More than eight decades after it was installed, a memorial to the three 19th-century sibling novelists in London’s Westminster Abbey was amended Thursday to restore the diaereses – the two dots over the e in their surname.

The dots — which indicate that the name is pronounced “brontay” rather than “bront” — were omitted when the stone tablet commemorating Charlotte, Emily and Anne was erected in the abbey’s Poets’ Corner in October 1939, just after the outbreak of World War II.

They were restored after Brontë historian Sharon Wright, editor of the Brontë Society Gazette, raised the issue with Dean of Westminster David Hoyle. The abbey asked its stonemason to tap in the dots and its conservator to paint them.

“There’s no paper record for anyone complaining about this or mentioning this, so I just wanted to put it right, really,” Wright said. “These three Yorkshire women deserve their place here, but they also deserve to have their name spelled correctly.”
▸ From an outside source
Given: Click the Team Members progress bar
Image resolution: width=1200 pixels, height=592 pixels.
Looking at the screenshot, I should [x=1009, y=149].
It’s believed the writers’ Irish father Patrick changed the spelling of his surname from Brunty or Prunty when he went to university in England.

Raised on the wild Yorkshire moors, all three sisters died before they were 40, leaving enduring novels including Charlotte’s “Jane Eyre,” Emily’s “Wuthering Heights” and Anne’s “The Tenant of Wildfell Hall.”

Rebecca Yorke, director of the Brontë Society, welcomed the restoration.

“As the Brontës and their work are loved and respected all over the world, it’s entirely appropriate that their name is spelled correctly on their memorial,” she said.